* [AIM]:
Please update the records from the line containing "Given: Open options" through the end of the records, replacing "category text" with "category label" and leaving everything else unchanged. Return only that stretch, without the pictures.

* [RECORD EXCERPTS]:
>>

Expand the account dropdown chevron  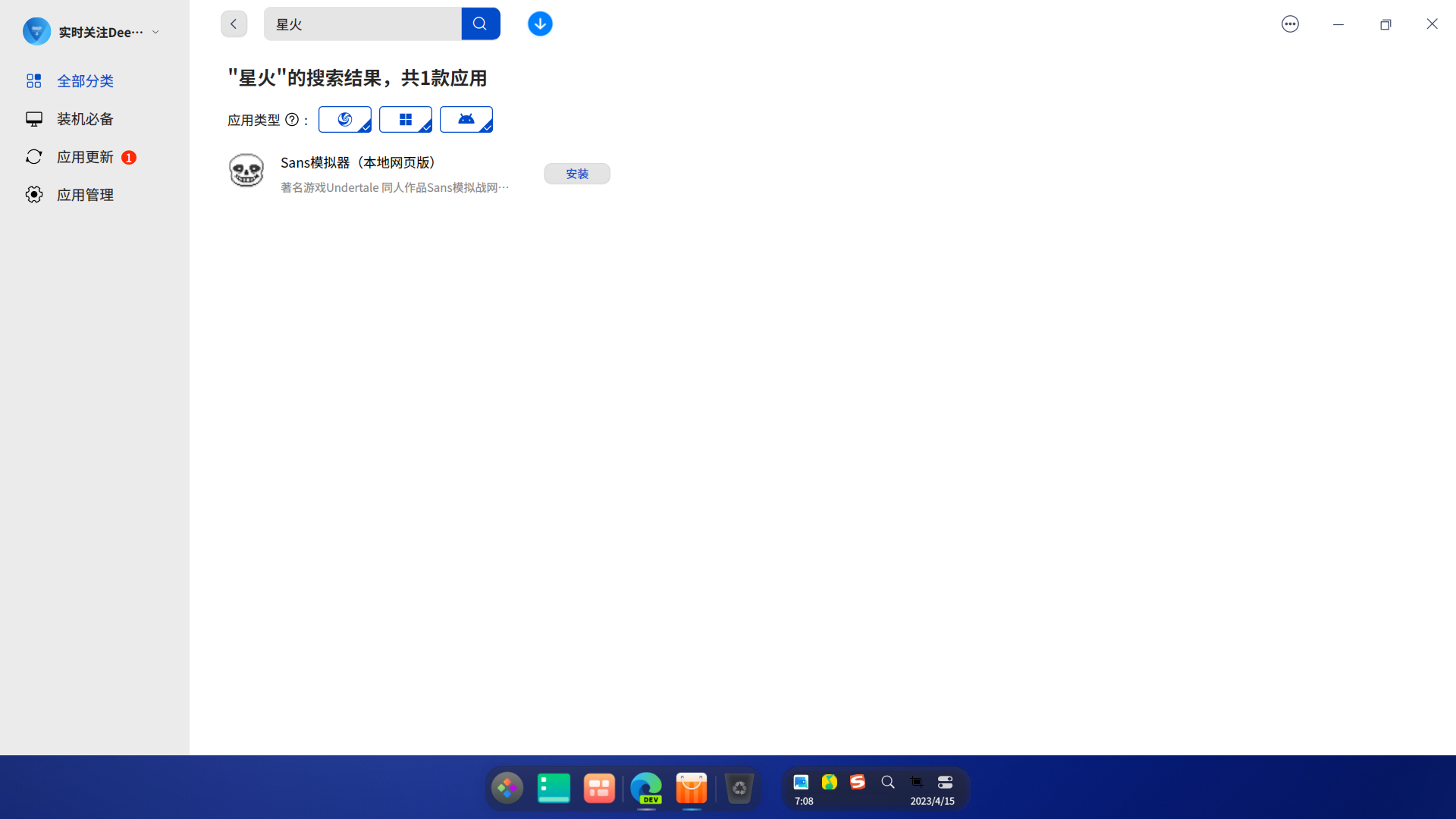click(155, 32)
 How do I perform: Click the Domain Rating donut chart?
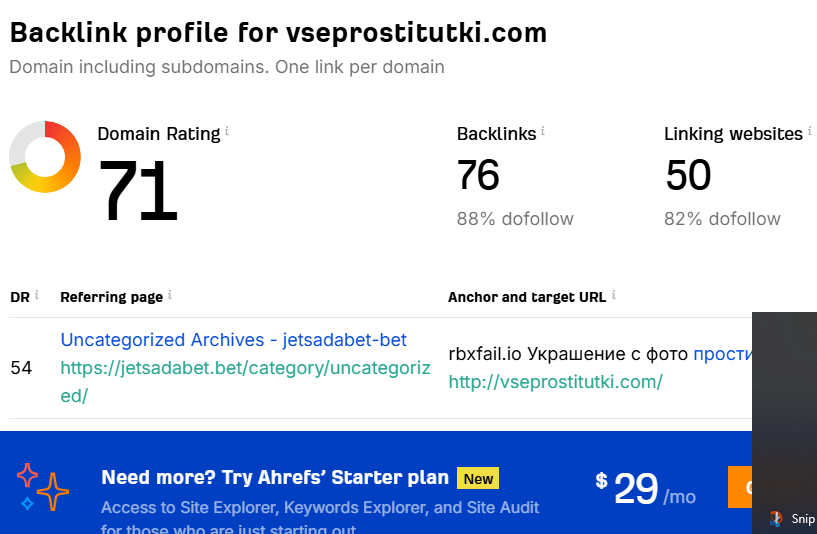pos(45,157)
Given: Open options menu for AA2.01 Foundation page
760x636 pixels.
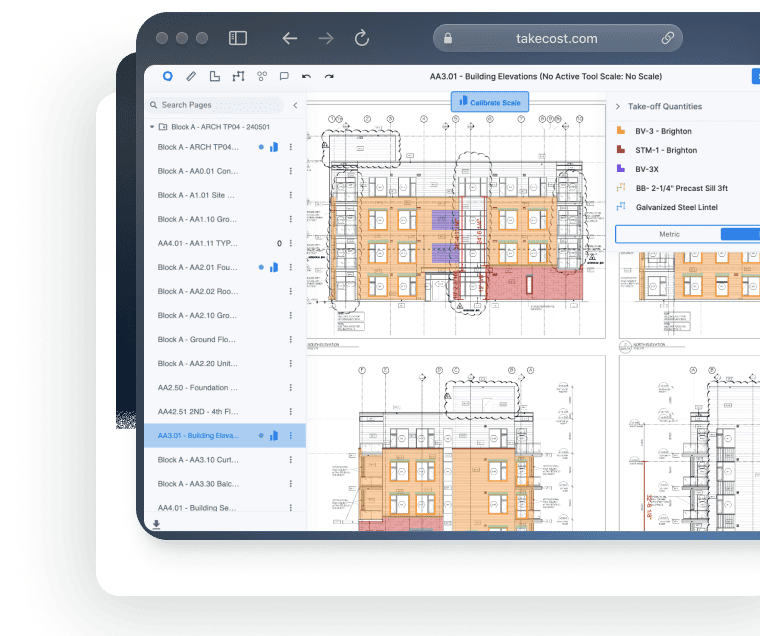Looking at the screenshot, I should (x=291, y=267).
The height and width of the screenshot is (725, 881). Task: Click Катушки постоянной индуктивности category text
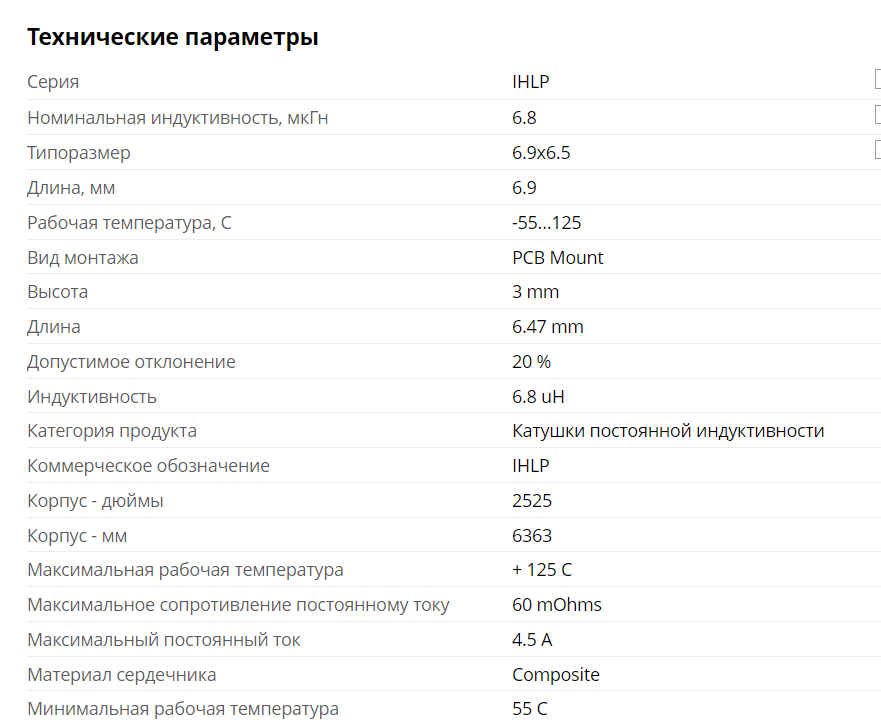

<<

* [OUTPUT BELOW]:
Given: Open options menu for AA2.01 Foundation page
760x636 pixels.
Looking at the screenshot, I should (x=291, y=267).
The height and width of the screenshot is (725, 881). Task: Click Катушки постоянной индуктивности category label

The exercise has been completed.